### [WORK REQUEST]
If a line in the entries below contains "green", copy it.

****

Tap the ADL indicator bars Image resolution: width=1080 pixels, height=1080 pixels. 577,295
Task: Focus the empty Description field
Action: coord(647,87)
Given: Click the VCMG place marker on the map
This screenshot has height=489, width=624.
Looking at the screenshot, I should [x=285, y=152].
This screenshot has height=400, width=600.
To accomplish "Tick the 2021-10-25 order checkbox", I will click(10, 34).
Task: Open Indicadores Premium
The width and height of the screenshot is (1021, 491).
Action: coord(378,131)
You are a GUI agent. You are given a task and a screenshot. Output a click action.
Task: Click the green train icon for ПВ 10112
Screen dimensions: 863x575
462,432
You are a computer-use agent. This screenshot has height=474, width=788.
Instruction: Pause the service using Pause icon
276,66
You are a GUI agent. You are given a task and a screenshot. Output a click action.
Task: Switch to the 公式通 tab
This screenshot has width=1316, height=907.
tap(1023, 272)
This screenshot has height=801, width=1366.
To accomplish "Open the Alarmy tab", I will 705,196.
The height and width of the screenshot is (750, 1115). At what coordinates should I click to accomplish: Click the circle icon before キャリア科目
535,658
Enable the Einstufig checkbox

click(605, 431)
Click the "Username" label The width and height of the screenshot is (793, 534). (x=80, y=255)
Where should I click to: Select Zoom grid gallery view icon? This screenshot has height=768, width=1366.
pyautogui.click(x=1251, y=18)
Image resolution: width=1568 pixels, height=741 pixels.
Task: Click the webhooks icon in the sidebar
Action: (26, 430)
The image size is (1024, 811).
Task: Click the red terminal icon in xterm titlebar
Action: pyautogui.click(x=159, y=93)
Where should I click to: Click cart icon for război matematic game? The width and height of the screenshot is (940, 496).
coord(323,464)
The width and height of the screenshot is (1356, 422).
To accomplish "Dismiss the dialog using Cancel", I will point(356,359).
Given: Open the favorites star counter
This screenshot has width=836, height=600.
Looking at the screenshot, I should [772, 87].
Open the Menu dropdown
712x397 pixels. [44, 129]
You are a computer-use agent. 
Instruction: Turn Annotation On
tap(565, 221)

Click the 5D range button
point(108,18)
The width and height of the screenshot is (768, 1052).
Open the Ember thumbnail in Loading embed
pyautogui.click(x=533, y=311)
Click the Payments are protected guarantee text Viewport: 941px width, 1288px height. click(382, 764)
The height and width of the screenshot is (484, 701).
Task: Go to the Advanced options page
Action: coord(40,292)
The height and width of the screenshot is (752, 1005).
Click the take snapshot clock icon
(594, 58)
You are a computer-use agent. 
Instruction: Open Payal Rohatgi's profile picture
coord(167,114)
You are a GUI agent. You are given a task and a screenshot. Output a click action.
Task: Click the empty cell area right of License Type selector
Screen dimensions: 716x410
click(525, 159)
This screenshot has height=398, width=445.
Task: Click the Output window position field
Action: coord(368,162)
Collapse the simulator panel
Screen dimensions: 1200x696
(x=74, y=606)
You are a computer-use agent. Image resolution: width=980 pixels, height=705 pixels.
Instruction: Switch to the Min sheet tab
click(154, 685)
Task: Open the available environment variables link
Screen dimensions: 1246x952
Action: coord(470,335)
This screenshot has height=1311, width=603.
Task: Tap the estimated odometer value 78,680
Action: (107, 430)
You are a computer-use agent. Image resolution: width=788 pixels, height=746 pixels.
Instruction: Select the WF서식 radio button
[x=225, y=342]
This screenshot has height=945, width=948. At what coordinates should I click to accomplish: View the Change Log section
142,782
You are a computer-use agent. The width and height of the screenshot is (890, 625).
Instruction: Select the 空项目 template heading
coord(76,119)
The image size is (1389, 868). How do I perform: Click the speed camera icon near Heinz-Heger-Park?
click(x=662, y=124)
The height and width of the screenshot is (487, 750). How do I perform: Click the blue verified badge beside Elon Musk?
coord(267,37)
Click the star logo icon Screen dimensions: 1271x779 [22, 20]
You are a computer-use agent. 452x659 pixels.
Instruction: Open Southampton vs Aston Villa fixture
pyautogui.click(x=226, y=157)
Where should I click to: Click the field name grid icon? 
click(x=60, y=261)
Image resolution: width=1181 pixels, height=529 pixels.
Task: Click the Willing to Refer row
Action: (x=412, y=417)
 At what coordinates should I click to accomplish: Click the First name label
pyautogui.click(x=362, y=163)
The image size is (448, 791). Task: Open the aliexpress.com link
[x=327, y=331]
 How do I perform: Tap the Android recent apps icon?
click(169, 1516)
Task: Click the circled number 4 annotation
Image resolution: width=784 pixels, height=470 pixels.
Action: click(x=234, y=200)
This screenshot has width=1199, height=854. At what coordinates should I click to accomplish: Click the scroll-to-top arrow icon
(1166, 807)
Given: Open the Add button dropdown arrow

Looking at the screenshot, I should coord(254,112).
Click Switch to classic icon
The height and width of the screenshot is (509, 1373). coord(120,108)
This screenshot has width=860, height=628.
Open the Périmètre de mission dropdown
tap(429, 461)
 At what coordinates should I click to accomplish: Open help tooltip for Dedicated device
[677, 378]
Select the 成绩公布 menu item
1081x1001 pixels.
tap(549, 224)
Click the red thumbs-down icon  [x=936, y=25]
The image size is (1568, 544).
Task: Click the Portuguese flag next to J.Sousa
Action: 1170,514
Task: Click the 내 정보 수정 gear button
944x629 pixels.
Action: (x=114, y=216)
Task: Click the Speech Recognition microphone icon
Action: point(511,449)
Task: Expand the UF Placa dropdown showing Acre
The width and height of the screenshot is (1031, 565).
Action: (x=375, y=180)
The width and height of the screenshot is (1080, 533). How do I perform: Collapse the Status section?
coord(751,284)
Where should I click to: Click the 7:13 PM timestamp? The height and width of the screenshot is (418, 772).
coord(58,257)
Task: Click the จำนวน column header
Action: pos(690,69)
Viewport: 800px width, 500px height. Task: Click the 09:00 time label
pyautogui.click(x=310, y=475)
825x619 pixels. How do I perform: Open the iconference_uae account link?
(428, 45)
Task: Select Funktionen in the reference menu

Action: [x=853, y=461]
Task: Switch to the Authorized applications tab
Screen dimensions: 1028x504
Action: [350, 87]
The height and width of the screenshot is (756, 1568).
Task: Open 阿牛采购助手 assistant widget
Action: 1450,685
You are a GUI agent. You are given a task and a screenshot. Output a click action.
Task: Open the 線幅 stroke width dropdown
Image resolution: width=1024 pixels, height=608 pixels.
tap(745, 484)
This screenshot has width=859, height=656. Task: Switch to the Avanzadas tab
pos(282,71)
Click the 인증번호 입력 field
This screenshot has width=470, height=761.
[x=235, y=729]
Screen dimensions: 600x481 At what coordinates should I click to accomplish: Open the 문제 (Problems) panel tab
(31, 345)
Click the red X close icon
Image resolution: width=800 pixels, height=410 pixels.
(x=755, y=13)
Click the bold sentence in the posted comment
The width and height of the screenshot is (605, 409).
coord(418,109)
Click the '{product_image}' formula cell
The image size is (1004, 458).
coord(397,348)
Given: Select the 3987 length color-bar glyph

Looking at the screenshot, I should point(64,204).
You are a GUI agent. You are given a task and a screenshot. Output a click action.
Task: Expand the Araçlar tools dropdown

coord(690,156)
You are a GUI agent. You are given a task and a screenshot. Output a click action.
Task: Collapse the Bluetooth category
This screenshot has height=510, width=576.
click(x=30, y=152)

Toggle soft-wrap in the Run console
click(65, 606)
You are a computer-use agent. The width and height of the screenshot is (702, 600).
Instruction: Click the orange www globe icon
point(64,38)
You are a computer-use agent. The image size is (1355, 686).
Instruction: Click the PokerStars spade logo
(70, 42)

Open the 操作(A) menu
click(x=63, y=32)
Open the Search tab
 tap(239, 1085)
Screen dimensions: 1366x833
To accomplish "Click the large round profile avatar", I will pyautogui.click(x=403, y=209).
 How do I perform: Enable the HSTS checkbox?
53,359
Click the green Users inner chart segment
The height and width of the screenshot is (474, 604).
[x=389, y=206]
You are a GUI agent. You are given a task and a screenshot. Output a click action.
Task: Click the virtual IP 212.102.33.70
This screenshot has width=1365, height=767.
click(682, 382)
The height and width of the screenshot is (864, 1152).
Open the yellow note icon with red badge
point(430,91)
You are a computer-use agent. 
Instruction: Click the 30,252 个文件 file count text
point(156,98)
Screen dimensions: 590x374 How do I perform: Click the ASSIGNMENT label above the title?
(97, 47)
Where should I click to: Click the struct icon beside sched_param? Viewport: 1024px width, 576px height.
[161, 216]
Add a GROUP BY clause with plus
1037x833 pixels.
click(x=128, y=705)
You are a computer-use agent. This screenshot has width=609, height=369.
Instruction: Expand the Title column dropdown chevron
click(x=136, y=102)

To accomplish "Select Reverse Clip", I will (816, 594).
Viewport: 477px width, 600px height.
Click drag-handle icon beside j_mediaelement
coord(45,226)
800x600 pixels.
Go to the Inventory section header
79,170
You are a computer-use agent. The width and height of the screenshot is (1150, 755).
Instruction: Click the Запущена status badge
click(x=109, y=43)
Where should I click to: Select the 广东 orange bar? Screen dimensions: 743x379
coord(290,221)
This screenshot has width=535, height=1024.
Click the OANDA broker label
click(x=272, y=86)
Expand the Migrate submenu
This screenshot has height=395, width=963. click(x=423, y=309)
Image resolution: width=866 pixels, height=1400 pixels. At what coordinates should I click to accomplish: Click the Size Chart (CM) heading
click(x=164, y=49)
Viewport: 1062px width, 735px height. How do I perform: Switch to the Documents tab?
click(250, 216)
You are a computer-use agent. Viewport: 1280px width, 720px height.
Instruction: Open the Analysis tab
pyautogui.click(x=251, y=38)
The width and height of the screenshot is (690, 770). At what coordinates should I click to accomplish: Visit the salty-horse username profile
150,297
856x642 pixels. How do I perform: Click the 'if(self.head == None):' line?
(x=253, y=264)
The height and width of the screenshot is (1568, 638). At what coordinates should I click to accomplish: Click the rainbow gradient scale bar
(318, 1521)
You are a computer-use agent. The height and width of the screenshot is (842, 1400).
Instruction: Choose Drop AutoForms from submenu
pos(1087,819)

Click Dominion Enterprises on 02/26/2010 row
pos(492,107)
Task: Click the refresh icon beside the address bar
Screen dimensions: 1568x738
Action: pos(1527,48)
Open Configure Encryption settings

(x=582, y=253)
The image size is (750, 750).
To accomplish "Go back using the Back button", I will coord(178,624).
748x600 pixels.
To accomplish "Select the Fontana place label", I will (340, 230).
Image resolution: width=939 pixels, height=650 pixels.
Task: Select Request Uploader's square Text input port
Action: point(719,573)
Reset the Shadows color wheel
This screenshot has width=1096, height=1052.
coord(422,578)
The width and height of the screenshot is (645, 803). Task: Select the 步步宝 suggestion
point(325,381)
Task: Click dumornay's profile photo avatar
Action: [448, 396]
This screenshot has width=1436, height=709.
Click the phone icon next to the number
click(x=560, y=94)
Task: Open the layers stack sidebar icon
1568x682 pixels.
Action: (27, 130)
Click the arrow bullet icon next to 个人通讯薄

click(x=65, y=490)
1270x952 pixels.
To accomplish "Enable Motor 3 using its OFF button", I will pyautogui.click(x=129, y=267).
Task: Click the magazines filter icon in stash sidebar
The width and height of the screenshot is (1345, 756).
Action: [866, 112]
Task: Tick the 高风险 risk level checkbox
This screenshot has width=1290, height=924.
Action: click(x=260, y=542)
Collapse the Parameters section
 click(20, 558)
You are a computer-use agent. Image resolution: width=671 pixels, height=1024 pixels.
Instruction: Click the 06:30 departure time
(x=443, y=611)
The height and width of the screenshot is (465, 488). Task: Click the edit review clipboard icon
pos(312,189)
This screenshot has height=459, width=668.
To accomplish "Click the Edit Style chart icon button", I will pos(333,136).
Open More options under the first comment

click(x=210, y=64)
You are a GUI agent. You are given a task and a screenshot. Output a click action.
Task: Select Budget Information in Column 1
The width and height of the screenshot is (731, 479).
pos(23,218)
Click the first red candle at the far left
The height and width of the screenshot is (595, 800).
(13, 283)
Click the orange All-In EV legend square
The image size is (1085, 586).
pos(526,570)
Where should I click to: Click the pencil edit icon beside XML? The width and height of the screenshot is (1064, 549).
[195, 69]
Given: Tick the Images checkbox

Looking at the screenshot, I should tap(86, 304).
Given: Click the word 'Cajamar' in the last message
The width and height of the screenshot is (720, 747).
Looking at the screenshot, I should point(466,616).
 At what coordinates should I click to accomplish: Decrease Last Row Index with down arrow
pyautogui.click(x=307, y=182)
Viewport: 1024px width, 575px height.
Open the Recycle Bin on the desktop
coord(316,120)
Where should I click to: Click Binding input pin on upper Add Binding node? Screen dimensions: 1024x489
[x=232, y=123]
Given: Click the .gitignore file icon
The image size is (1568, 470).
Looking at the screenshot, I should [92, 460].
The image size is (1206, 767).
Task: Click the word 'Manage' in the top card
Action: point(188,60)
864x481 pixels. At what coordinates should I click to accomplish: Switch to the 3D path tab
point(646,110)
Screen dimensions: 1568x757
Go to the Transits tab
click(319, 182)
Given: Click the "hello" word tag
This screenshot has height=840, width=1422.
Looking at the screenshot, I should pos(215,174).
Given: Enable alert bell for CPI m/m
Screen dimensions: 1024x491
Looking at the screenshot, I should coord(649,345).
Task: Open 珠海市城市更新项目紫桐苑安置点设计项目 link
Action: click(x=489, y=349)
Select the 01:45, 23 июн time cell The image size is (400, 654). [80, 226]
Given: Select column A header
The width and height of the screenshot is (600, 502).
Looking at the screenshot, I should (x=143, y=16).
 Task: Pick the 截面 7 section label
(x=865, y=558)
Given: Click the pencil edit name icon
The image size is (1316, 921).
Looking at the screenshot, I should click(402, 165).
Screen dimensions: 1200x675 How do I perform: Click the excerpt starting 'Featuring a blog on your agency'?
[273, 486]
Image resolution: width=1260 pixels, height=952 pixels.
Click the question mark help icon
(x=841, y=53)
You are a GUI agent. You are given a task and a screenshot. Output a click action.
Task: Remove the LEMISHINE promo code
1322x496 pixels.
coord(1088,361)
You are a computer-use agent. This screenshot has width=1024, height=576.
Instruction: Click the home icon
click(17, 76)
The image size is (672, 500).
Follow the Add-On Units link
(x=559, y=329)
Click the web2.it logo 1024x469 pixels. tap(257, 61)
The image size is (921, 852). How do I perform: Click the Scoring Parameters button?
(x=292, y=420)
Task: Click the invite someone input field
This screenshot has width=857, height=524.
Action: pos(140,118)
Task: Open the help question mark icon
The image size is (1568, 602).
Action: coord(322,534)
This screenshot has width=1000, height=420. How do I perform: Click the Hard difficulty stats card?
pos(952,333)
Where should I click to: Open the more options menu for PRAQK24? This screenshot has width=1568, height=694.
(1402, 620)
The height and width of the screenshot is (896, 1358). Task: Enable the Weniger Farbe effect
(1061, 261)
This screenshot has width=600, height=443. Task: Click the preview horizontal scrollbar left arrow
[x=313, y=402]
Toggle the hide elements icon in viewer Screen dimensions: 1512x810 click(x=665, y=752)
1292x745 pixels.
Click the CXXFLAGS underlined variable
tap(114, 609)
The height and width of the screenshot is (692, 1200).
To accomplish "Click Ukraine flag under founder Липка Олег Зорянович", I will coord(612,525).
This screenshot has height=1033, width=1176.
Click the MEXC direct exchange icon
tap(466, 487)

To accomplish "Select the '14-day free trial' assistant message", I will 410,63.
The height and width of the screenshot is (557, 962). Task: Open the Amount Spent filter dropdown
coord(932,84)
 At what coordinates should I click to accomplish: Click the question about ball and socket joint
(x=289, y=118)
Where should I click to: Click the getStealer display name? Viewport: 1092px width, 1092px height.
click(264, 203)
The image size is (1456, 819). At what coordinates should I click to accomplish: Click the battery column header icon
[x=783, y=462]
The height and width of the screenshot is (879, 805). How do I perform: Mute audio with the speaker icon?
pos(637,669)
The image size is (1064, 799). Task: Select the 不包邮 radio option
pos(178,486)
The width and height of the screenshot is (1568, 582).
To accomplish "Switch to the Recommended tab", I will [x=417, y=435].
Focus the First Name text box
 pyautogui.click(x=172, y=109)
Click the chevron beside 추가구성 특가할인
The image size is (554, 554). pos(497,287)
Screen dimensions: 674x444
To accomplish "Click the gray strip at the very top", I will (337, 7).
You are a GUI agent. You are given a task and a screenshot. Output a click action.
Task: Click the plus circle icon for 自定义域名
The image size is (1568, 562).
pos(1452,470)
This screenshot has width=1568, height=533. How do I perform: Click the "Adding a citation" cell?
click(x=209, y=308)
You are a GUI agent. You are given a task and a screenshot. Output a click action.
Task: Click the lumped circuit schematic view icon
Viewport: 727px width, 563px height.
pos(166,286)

****

### [EXERCISE RESULT]
Task: Click the green train icon for ПВ 10112
Click the green Users inner chart segment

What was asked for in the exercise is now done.